(School) Districts in Denial

I read this article in the Washington Post recently about the Bethlehem Area School District in Pennsylvania and its attempts to contain COVID19 cases. If you don’t have a subscription or you don’t want to read it all, the basic gist is, “We got this.”

Spoiler Alert: They don’t got this.

I work for the school district next door, the Easton Area School District and one thing that both districts share, besides a border, is complete denial among the administration about how bad things are getting. September went pretty smoothly but in October we started seeing cases in the schools. In November, it took only a week to have as many positive cases as we had in all of October. The truly bad part about these numbers is that children are significantly more likely to be asymptomatic when they have COVID19. As many as 45% of pediatric cases of COVID19 are asymptomatic which means that cases we are seeing are likely only the tip of the iceberg as far as the number of students who are actually getting sick. Even being asymptomatic carries health risks that we don’t yet fully understand.

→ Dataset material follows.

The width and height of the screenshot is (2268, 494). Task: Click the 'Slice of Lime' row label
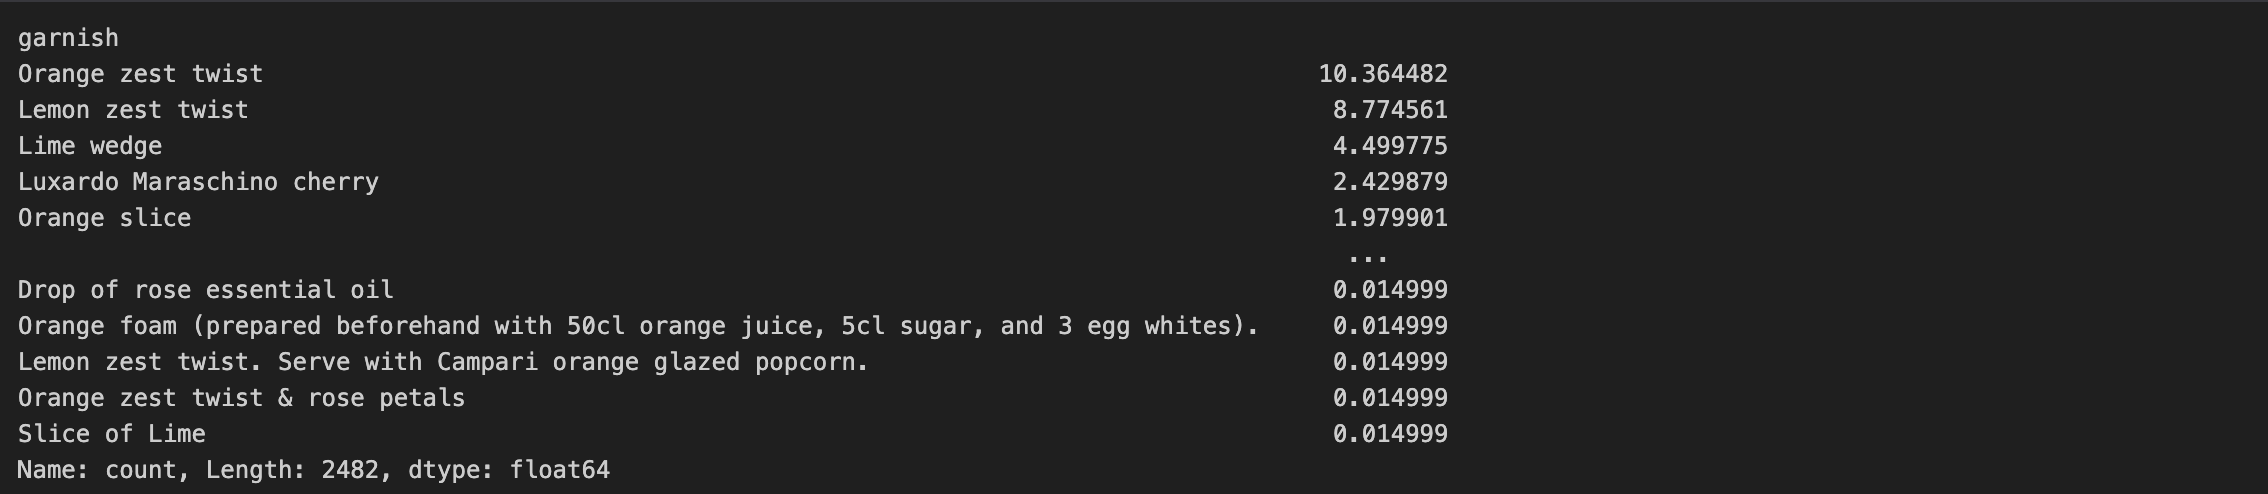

If you’d like to see the number I’m talking about, feel free their publicly available and updated fairly frequently.

The line from administration is that everything is fine, despite all evidence to the contrary, that there has been no intraschool spread of the Coronavirus. “What evidence?”, I hear you asking at home. Well the first big outbreaks at the high school came from the sports teams.

Now that should be obvious intraschool spread but that’s only if not being mendacious. If you’re part of the school district administration, though, you say, “Well, school sports aren’t really part of school so they don’t count.” If you think that sounds like some Orwellian style doublespeak, then you’d be correct.

Now, since I started working on this piece, they have decided to close the high school out of an abundance of caution but to show how much they really care, take a look at this.

That’s right, it’s not safe enough to go to school but sports will go on because they are more important than the health and well being of the student athletes, coaches, cheerleaders, and band members.

The risks that are being taken with student and staff lives and health is both irresponsible and completely unconscionable, especially now that there is a vaccine on the horizon. Remote learning is certainly not an ideal situation but problems can be fixed, unless you’re dead. You can’t fix dead.